== DOCUMENT EXCERPT

Exhibit 10.19
ASSIGNMENT OF PURCHASE ORDER
AND SECURITY INTEREST
This ASSIGNMENT AGREEMENT is made and entered into as of the 10th day of
December, 1999, between Ziplink, Inc. ("Customer") and Alcatel USA Financing,
Inc. ("Assignee".
WITNESSETH:
WHEREAS, Customer has entered into a Product Purchase and Services
Agreement dated the 29th day of July, 1999 (hereafter referred to as the
"Purchase Agreement"), with Alcatel Internetworking, Inc. (hereafter referred
to as the "Vendor"), whereby the Customer and Vendor have agreed to, among
other things, the terms and conditions upon which the Customer is allowed to
place orders to purchase certain telecommunications hardware and/or license
certain telecommunications software from Vendor; and,
WHEREAS, pursuant to the terms and conditions of the Purchase
Agreement, the Customer has placed or will from time to time place with
Vendor orders under such Purchase Agreement which may be attached to this
Agreement as Exhibits and which (whether or not attached to this Agreement as
Exhibits) are hereby incorporated by reference (collectively, the "Order").

====
== STORED DATA

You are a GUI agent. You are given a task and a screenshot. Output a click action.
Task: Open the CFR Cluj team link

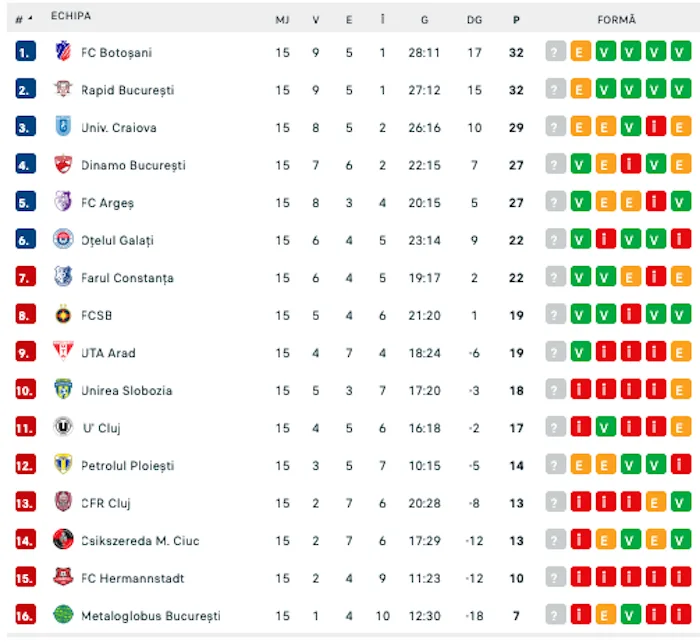(x=106, y=503)
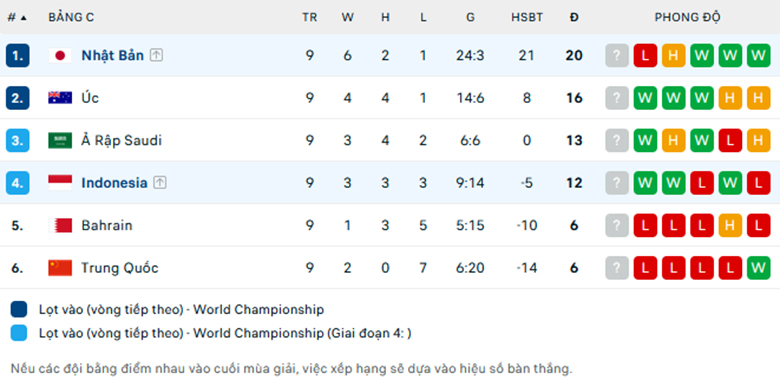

====

• **WHAT THIS TASK INVOLVES**: Please give the date of the Product Purchase and Services Agreement mentioned in the assignment agreement above.

• **TASK ANSWER**: The 29th day of July, 1999.